With a President Hillary . . .

Susan Estrich makes the case for another Clinton in Chief

Hillary Clinton may be mum on the subject, but that hasn't stopped hoopla over her supposed next great campaign-not the one for Senate next year, but the one for the White House in 2008.

The latest example? Susan Estrich, of Fox News fame, has penned her own take on a Clinton presidential race in The Case for Hillary Clinton, which hit bookstores this week. As the title suggests, Estrich argues the finer points of electing a Clinton II presidency, and paints New York's junior senator as a savior not just for the Democratic Party, but for all women. Herself the first woman to head a presidential campaign—for Michael Dukakis, in 1988—Estrich knows something about female precedent setters. She's betting the only place for Senator Clinton to go next is to the nation's top post. The Voice caught up with Estrich in L.A. on the eve of her book's publication:

First things first: Is there any question Democrats will nominate a woman before Republicans do? No. Look at the Republican Party's reaction to Harriet Miers. Here is a woman avowedly pro-life, a George Bush crony, and half the Republican senators say she's not conservative enough. Now Republican primary voters are far more conservative than these senators. In 1992, I went to the GOP convention for ABC. I was in the early stages of pregnancy with my second child and someone comes up to me and says, “I know you. You're a baby killer.” The idea that Republicans would nominate a woman—take Condi Rice, whose views on choice are unknown - I find wishful thinking.

Susan Estrich: "Once President Hillary is elected, gender inequities will change."
Susan Estrich: "Once President Hillary is elected, gender inequities will change."

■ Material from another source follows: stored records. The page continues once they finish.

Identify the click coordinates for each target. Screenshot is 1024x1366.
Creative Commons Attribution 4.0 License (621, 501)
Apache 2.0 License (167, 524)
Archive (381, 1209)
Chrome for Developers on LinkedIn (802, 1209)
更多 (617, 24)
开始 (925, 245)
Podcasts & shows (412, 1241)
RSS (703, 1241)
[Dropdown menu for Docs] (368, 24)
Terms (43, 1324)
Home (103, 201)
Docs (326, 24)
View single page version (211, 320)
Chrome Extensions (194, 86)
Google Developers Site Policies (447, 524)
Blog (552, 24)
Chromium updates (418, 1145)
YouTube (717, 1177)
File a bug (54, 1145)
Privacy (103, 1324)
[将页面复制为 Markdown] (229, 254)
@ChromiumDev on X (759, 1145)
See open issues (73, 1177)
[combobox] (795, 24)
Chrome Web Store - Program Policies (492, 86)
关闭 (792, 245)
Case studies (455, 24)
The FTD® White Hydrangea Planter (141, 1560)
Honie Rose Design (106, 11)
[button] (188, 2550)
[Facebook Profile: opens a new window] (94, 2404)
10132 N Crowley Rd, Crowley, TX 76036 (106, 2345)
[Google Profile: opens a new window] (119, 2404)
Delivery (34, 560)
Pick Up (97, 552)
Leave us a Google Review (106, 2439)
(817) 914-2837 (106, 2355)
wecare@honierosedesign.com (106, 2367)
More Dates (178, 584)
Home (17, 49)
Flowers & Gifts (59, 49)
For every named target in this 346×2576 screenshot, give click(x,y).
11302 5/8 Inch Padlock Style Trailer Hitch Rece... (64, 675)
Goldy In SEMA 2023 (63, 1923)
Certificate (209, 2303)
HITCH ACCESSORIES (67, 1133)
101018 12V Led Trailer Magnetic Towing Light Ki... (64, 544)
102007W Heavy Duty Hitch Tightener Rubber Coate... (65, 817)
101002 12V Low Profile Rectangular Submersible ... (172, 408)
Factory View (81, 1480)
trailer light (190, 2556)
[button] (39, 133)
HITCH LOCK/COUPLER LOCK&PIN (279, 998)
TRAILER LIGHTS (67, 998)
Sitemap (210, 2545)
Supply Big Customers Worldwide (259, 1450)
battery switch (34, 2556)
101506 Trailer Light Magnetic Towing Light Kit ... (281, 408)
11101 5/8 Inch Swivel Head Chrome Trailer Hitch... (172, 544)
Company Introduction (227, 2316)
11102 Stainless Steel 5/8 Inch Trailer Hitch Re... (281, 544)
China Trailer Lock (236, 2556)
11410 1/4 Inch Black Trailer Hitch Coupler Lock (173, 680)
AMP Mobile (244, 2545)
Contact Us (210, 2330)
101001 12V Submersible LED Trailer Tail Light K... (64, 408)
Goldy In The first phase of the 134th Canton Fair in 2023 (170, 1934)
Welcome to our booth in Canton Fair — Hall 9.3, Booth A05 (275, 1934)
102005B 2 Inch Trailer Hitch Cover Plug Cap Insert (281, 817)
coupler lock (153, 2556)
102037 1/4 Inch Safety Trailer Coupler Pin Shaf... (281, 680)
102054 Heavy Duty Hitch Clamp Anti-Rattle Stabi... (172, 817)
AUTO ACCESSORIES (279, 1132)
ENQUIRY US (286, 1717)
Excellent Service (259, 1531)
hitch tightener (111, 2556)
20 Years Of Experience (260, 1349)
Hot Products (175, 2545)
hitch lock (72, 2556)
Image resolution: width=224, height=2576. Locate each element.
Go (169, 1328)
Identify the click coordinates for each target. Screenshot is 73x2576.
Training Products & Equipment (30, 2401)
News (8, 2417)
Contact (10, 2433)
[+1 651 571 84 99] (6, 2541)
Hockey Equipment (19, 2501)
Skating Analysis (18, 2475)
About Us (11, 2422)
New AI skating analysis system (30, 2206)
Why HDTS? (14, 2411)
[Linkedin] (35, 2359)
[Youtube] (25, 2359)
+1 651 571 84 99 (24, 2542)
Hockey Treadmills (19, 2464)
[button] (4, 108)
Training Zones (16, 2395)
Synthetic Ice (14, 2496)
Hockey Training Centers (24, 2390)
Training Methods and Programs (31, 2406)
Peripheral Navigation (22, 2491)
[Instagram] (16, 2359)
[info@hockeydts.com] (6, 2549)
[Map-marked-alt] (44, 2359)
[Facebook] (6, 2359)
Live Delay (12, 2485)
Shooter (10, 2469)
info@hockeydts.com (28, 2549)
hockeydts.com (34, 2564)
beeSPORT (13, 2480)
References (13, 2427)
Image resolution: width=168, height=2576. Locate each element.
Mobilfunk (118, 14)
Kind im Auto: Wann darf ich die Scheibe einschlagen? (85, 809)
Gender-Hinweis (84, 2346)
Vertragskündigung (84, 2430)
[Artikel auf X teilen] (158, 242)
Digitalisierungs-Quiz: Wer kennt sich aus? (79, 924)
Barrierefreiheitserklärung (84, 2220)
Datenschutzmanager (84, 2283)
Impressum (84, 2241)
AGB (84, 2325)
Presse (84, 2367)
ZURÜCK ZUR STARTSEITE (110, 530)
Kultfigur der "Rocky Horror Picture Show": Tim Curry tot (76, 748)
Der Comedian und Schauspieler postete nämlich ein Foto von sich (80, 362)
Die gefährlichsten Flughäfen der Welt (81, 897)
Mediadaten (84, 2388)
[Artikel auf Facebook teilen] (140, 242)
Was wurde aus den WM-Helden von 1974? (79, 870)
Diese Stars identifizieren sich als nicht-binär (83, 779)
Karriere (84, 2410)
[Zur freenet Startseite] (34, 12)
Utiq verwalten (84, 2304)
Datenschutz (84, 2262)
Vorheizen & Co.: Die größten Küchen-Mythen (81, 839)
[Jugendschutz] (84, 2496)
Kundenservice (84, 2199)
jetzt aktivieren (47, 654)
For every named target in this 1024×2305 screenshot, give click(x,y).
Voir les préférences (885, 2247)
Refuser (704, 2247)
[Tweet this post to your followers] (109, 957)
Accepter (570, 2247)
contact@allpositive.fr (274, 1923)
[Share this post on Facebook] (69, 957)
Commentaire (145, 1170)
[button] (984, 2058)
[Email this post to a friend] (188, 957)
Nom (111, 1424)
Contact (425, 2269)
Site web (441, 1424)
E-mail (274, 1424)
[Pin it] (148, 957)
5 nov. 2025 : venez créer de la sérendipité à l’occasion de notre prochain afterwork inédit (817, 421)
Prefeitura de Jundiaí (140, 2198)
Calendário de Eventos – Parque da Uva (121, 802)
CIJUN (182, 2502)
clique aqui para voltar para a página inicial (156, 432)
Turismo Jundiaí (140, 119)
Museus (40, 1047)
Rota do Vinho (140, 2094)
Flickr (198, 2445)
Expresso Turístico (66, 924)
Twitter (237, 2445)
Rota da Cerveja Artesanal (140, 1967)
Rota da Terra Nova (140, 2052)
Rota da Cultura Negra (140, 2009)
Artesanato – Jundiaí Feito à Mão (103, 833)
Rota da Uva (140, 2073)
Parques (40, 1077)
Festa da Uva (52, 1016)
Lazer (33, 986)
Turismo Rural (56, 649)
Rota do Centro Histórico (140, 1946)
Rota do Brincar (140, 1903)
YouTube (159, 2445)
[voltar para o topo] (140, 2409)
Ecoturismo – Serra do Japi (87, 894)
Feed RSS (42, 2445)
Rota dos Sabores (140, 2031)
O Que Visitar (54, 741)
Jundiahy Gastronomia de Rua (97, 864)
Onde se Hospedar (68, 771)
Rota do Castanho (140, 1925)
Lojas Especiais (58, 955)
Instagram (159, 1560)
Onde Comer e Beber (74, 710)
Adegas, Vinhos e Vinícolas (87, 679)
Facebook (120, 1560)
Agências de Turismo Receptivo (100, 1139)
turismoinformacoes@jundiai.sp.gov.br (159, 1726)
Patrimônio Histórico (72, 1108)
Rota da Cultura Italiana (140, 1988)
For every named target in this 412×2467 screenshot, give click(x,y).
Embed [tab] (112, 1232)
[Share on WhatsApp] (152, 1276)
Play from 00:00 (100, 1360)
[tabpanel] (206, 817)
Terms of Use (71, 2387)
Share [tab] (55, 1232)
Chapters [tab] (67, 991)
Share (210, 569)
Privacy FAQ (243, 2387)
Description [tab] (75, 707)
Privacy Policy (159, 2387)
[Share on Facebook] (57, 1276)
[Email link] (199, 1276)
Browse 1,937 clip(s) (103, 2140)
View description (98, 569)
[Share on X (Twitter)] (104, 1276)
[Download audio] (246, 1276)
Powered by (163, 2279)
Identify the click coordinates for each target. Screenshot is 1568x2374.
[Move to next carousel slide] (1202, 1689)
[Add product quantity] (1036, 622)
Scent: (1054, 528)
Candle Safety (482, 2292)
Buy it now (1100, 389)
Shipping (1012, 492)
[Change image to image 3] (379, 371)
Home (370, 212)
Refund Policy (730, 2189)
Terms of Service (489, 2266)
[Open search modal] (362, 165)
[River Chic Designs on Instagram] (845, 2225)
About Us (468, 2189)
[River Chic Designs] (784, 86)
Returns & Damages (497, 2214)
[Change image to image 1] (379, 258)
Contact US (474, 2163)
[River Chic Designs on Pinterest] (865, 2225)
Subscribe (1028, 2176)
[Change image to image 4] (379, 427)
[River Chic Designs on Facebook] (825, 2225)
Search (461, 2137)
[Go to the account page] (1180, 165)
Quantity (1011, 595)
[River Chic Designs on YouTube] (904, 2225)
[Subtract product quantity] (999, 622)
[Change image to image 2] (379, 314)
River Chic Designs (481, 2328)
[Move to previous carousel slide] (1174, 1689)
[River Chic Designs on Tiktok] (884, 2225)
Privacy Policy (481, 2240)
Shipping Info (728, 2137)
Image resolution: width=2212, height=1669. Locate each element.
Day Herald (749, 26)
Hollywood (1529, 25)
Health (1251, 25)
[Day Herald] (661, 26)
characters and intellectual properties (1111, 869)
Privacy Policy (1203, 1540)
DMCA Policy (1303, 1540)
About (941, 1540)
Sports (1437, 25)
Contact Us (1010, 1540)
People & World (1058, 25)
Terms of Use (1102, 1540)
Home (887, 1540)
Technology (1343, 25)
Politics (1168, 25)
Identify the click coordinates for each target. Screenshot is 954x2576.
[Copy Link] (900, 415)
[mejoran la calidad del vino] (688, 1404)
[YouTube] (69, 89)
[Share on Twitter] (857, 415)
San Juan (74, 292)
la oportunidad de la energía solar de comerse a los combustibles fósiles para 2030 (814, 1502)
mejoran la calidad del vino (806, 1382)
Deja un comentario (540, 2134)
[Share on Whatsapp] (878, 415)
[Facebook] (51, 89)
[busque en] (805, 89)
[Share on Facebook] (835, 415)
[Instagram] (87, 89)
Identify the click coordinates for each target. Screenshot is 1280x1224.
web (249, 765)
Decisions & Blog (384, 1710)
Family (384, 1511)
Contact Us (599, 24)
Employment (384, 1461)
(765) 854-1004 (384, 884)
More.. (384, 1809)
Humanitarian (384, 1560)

So Hillary is it for the Democrats? Hillary is way ahead of the rest. The only way someone can beat Hillary would be to challenge her from the left. But Hillary has enormous support on the left. And it's not ideological. She has support from blacks that has to do with the Clinton tradition. The other piece is her strength among activist women, who have major clout in the primary.

Given her hawkish ways, is she vulnerable to that kind of challenge? You could say the way to run against her is to come at her as the anti-war candidate. But there are two problems. First, there is nobody to do that. Second, the groups normally there for a left-leaning Democrat are Hillary's strong suit—unions, women, minorities.

Is a Hillary presidential race really good for all women? Once President Hillary is elected, gender inequities will change. There is a great quote from Ruth Bader Ginsburg, in which she says she wants a woman on the court, but not any woman. She wants a woman who'd advance women's rights. The same could be said for a woman president. I used to sit in the West Wing and watch groups of men go in and out, seven at a time. With a President Hillary, they'd have to get themselves a dame.

But feminism has become such a bad word in politics. Feminism has been defined in a negative way. But I was watching “Desperate Housewives” the other day and there was a scene involving a poor, working mother, a housekeeper who wanted to be there for her child's first day of school, and, of course, she couldn't be because of her mean boss. Well, feminism was supposed to be about making changes in the workplace so women could be there. President Hillary, I'm sure, would create more family friendly policies.

Have you seen “Commander In Chief”? I certainly have. I had a bunch of people over for a house party as part of the White House Project's premiere night. The show has become a hit. In fact, I just came from ABC studios, where I did a segment on how big this show is and what it all means.

See any similarities between Geena Davis and Hillary? Geena Davis is tall, and I don't know her policies. But she did take on human rights, which Hillary has done for decades.

Your book assumes Senator Clinton will win re-election next year. I've been in politics for 26 years and have never seen numbers change this dramatically for a politician. In five years, her New York numbers have gone up 30 points. It's the reason the GOP is struggling to come up with a strong candidate.

What do you make of the senator's female challenger, Jeanine Pirro? I don't think Jeanine Pirro is all that strong. It's a bit of a stunt candidacy because of her husband's problems. People wonder what the big payoff is for Pirro, and that's not a great way to begin a campaign. And there are a lot of guys standing around her, pushing her to run. That's not exactly the feminist spirit in action. I have nothing against Pirro, but you wonder how much respect those guys have for her, or whether their prime agenda is simply to hurt Hillary.